Write out the text lines of all the records below as a JSON list of strings, one string per line, with blank lines dropped. Leave the pictures out of the answer.
■ ■ ■ ■ ■ ■ ■
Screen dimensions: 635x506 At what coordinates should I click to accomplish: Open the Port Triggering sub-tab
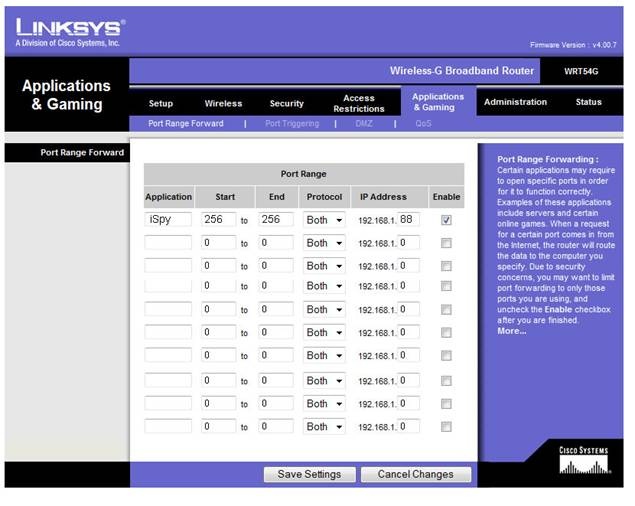coord(292,124)
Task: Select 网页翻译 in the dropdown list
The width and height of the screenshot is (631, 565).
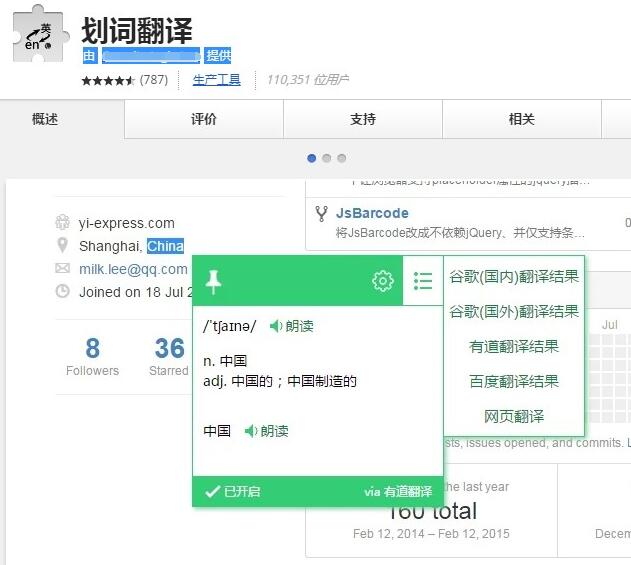Action: 513,416
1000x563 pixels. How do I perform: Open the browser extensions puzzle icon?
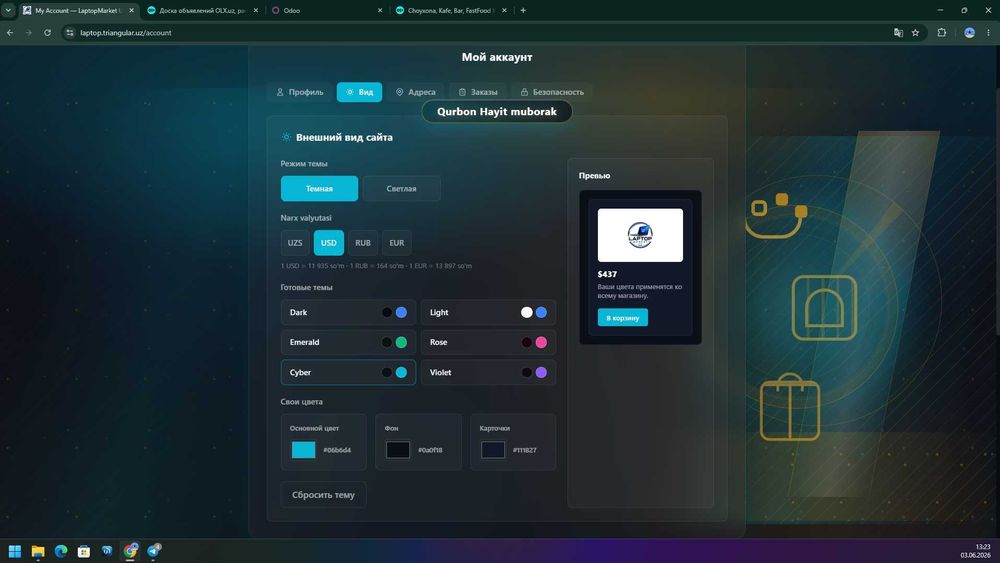click(941, 33)
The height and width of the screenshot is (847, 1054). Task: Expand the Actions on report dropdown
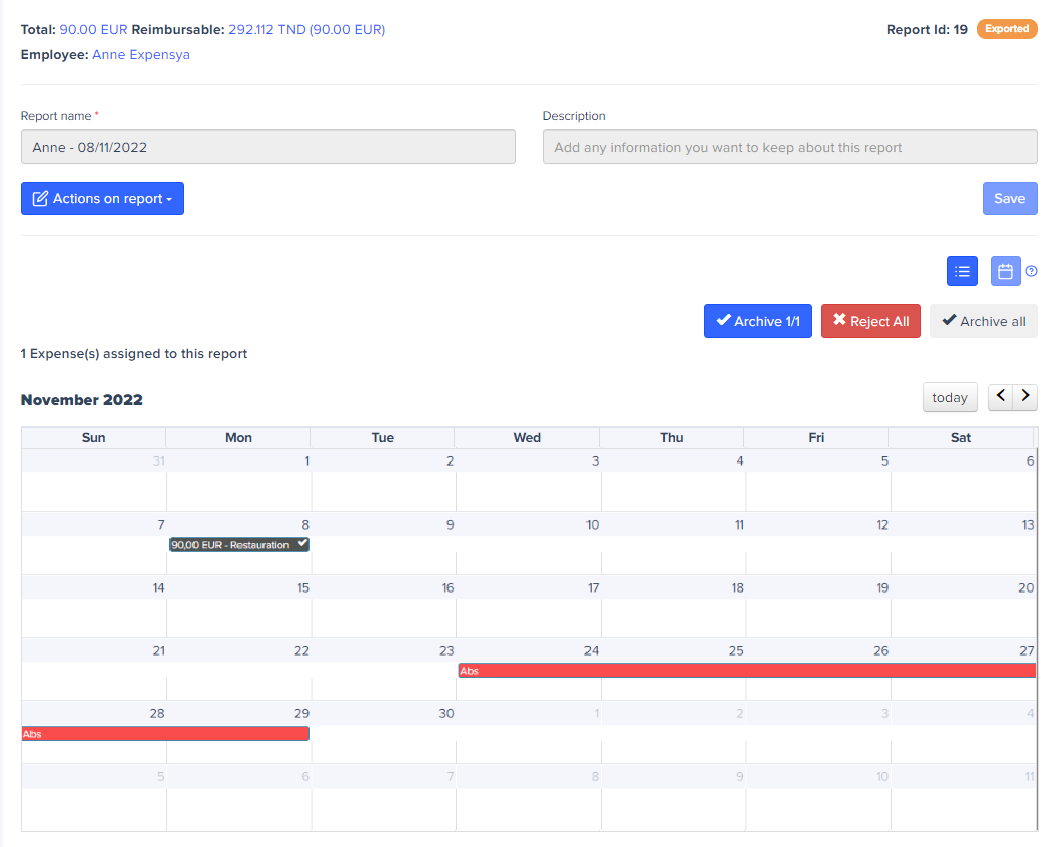[x=102, y=199]
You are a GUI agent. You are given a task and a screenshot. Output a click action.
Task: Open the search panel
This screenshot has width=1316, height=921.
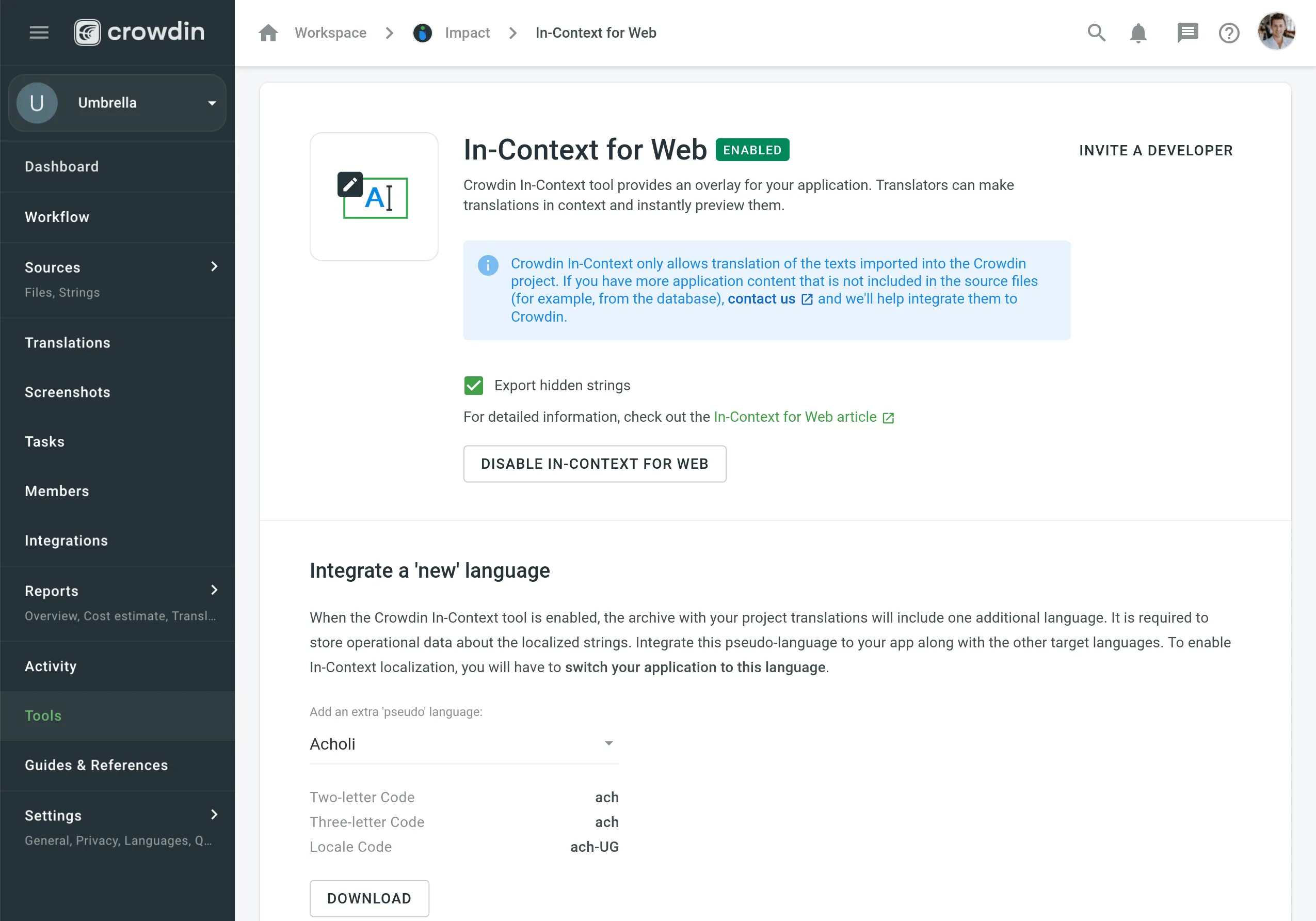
■ ■ ■ ■ ■ ■ ■
### OUTPUT
[
  "Screen dimensions: 635x506 At what coordinates should I click to accomplish: Open the Port Triggering sub-tab",
  "coord(292,124)",
  "Task: Select 网页翻译 in the dropdown list",
  "The width and height of the screenshot is (631, 565).",
  "Action: 513,416",
  "1000x563 pixels. How do I perform: Open the browser extensions puzzle icon?",
  "click(941, 33)",
  "The height and width of the screenshot is (847, 1054). Task: Expand the Actions on report dropdown",
  "[x=102, y=199]",
  "You are a GUI agent. You are given a task and a screenshot. Output a click action.",
  "Task: Open the search panel",
  "This screenshot has width=1316, height=921."
]